TASK ITEM: Reproduce word for word the records starting at the line that contains "The width and height of the screenshot is (1280, 720)." and ending at the line that contains "Describe the element", including both of those lines. Leave the pictures out.

TASK MATERIAL:
■ ■ ■ ■ ■
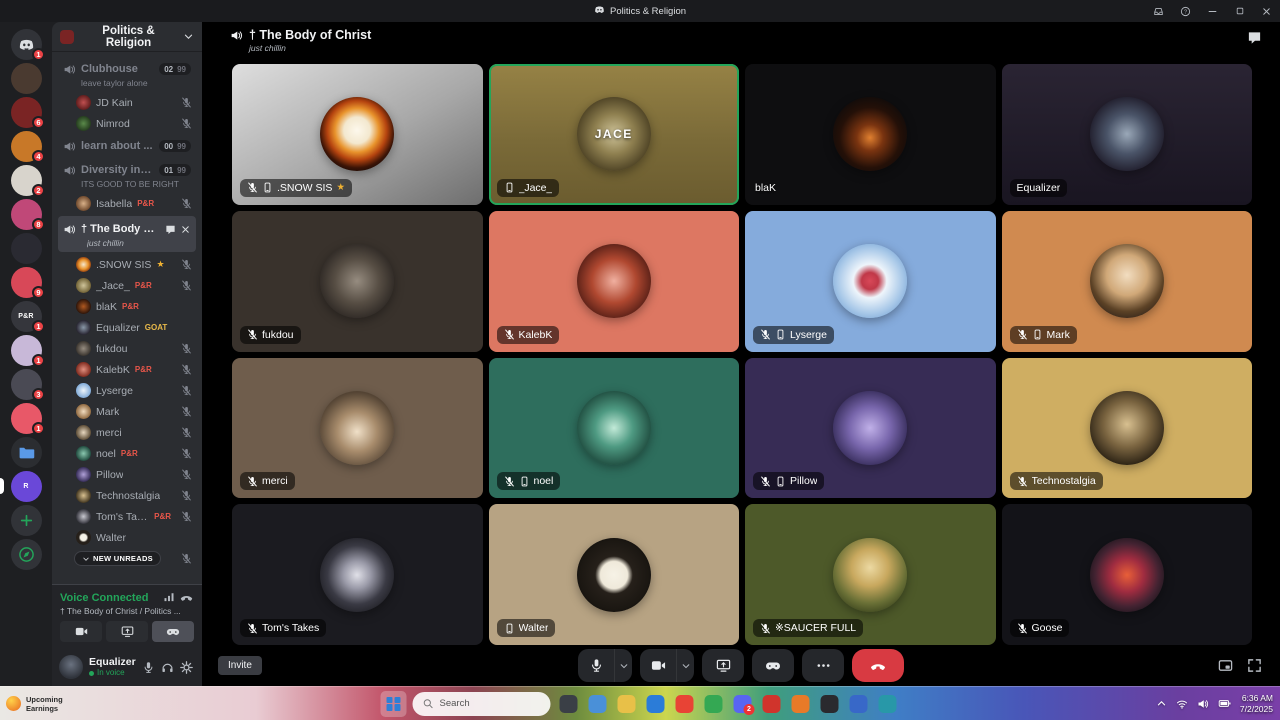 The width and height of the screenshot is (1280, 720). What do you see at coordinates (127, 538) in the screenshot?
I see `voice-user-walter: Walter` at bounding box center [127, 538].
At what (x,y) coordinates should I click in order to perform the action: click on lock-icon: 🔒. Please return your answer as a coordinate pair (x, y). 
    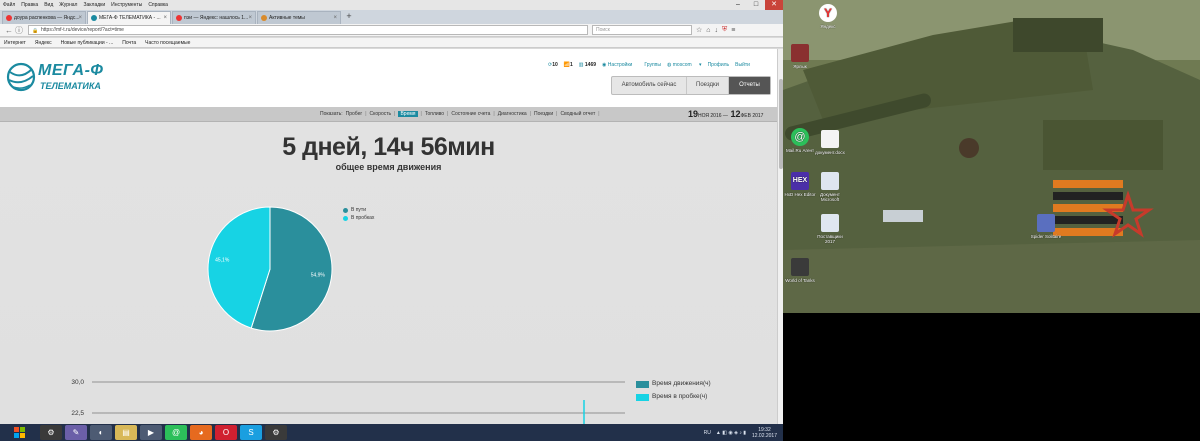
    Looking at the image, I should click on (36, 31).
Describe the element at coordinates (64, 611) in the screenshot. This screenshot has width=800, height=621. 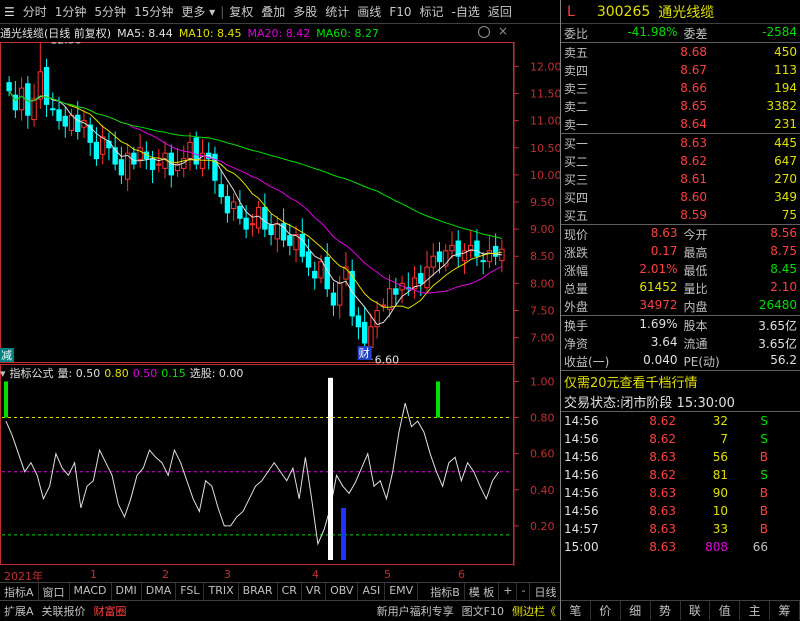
■ ■ ■ ■ ■
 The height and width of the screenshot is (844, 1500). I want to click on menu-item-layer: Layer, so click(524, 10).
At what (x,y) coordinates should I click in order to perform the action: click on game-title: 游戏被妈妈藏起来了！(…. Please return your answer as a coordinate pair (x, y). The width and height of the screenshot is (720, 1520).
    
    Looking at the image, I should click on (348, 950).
■ ■ ■ ■ ■
RESPONSE FOR THIS EXERCISE:
 The width and height of the screenshot is (1280, 720). What do you see at coordinates (127, 538) in the screenshot?
I see `voice-user-walter: Walter` at bounding box center [127, 538].
At what (x,y) coordinates should I click in order to perform the action: click on lock-icon: 🔒. Please return your answer as a coordinate pair (x, y). 
    Looking at the image, I should click on (36, 31).
Describe the element at coordinates (64, 611) in the screenshot. This screenshot has width=800, height=621. 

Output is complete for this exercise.